▶ **DATA**:
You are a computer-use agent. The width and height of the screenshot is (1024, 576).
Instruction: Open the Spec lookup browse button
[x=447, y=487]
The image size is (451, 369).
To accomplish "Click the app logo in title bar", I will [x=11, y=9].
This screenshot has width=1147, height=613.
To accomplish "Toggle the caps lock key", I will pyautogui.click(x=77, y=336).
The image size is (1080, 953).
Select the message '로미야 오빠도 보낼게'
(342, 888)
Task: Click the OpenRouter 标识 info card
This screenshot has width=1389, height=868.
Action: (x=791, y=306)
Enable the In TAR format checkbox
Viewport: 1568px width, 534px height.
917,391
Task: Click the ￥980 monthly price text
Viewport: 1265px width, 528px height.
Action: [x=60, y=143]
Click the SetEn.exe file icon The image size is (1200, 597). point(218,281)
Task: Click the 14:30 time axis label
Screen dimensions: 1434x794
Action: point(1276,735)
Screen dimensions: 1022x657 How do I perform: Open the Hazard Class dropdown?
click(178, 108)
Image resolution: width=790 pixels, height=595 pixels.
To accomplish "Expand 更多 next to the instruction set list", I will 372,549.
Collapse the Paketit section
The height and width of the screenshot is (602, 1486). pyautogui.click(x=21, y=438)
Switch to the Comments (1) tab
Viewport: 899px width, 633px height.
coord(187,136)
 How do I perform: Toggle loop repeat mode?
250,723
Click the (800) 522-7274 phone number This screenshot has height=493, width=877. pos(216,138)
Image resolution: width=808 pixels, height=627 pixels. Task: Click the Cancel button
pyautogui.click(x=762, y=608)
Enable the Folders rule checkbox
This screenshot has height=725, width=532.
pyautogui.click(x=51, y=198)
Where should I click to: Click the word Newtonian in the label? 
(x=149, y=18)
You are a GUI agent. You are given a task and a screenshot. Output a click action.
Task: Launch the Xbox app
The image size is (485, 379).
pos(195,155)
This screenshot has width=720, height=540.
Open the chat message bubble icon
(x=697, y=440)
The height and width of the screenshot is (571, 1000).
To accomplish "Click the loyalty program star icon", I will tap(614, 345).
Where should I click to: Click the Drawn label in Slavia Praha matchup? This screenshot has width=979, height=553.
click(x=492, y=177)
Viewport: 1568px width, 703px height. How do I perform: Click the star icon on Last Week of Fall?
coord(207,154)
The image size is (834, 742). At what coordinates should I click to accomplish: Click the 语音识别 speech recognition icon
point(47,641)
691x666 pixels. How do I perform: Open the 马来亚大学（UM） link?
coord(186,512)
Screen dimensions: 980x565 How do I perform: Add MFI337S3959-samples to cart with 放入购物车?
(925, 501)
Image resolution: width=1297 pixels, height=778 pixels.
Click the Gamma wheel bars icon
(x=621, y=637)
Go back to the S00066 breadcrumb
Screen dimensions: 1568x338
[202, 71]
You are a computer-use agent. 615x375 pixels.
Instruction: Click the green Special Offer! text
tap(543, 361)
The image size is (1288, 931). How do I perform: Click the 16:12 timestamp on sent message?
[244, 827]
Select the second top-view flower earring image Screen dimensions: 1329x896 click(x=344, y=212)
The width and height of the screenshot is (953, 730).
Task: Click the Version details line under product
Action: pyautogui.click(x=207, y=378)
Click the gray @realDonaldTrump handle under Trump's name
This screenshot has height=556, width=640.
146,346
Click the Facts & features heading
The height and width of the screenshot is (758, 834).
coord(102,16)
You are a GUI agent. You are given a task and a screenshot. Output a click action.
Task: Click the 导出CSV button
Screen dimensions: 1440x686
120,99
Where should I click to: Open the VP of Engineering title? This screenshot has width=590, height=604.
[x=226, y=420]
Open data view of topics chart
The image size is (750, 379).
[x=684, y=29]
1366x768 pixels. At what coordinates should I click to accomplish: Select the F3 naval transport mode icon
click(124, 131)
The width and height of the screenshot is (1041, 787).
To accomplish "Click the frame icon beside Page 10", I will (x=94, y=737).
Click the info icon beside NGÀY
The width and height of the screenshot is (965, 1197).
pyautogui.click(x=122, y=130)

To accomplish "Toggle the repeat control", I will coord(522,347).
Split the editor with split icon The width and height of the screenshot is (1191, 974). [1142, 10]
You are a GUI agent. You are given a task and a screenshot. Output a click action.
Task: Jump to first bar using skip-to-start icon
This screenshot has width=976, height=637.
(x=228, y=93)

▶ **TASK TO CARRY OUT**: Copy out every record exactly; leave nothing out.

▶ **EXPECTED ANSWER**:
You are a computer-use agent. The width and height of the screenshot is (1024, 576).
Instruction: Open the Spec lookup browse button
[x=447, y=487]
The image size is (451, 369).
To accomplish "Click the app logo in title bar", I will [x=11, y=9].
This screenshot has width=1147, height=613.
To accomplish "Toggle the caps lock key", I will pyautogui.click(x=77, y=336).
The image size is (1080, 953).
Select the message '로미야 오빠도 보낼게'
(342, 888)
Task: Click the OpenRouter 标识 info card
This screenshot has width=1389, height=868.
Action: (x=791, y=306)
Enable the In TAR format checkbox
Viewport: 1568px width, 534px height.
917,391
Task: Click the ￥980 monthly price text
Viewport: 1265px width, 528px height.
Action: [x=60, y=143]
Click the SetEn.exe file icon The image size is (1200, 597). point(218,281)
Task: Click the 14:30 time axis label
Screen dimensions: 1434x794
Action: point(1276,735)
Screen dimensions: 1022x657 How do I perform: Open the Hazard Class dropdown?
click(178, 108)
Image resolution: width=790 pixels, height=595 pixels.
To accomplish "Expand 更多 next to the instruction set list", I will 372,549.
Collapse the Paketit section
The height and width of the screenshot is (602, 1486). pyautogui.click(x=21, y=438)
Switch to the Comments (1) tab
Viewport: 899px width, 633px height.
coord(187,136)
 How do I perform: Toggle loop repeat mode?
250,723
Click the (800) 522-7274 phone number This screenshot has height=493, width=877. pos(216,138)
Image resolution: width=808 pixels, height=627 pixels. Task: Click the Cancel button
pyautogui.click(x=762, y=608)
Enable the Folders rule checkbox
This screenshot has height=725, width=532.
pyautogui.click(x=51, y=198)
Where should I click to: Click the word Newtonian in the label? 
(x=149, y=18)
You are a GUI agent. You are given a task and a screenshot. Output a click action.
Task: Launch the Xbox app
The image size is (485, 379).
pos(195,155)
This screenshot has width=720, height=540.
Open the chat message bubble icon
(x=697, y=440)
The height and width of the screenshot is (571, 1000).
To accomplish "Click the loyalty program star icon", I will tap(614, 345).
Where should I click to: Click the Drawn label in Slavia Praha matchup? This screenshot has width=979, height=553.
click(x=492, y=177)
Viewport: 1568px width, 703px height. How do I perform: Click the star icon on Last Week of Fall?
coord(207,154)
The image size is (834, 742). At what coordinates should I click to accomplish: Click the 语音识别 speech recognition icon
point(47,641)
691x666 pixels. How do I perform: Open the 马来亚大学（UM） link?
coord(186,512)
Screen dimensions: 980x565 How do I perform: Add MFI337S3959-samples to cart with 放入购物车?
(925, 501)
Image resolution: width=1297 pixels, height=778 pixels.
Click the Gamma wheel bars icon
(x=621, y=637)
Go back to the S00066 breadcrumb
Screen dimensions: 1568x338
[202, 71]
You are a computer-use agent. 615x375 pixels.
Instruction: Click the green Special Offer! text
tap(543, 361)
The image size is (1288, 931). How do I perform: Click the 16:12 timestamp on sent message?
[244, 827]
Select the second top-view flower earring image Screen dimensions: 1329x896 click(x=344, y=212)
The width and height of the screenshot is (953, 730).
Task: Click the Version details line under product
Action: pyautogui.click(x=207, y=378)
Click the gray @realDonaldTrump handle under Trump's name
This screenshot has height=556, width=640.
146,346
Click the Facts & features heading
The height and width of the screenshot is (758, 834).
coord(102,16)
You are a GUI agent. You are given a task and a screenshot. Output a click action.
Task: Click the 导出CSV button
Screen dimensions: 1440x686
120,99
Where should I click to: Open the VP of Engineering title? This screenshot has width=590, height=604.
[x=226, y=420]
Open data view of topics chart
The image size is (750, 379).
[x=684, y=29]
1366x768 pixels. At what coordinates should I click to accomplish: Select the F3 naval transport mode icon
click(124, 131)
The width and height of the screenshot is (1041, 787).
To accomplish "Click the frame icon beside Page 10", I will (x=94, y=737).
Click the info icon beside NGÀY
The width and height of the screenshot is (965, 1197).
pyautogui.click(x=122, y=130)

To accomplish "Toggle the repeat control", I will coord(522,347).
Split the editor with split icon The width and height of the screenshot is (1191, 974). [1142, 10]
You are a GUI agent. You are given a task and a screenshot. Output a click action.
Task: Jump to first bar using skip-to-start icon
This screenshot has width=976, height=637.
(x=228, y=93)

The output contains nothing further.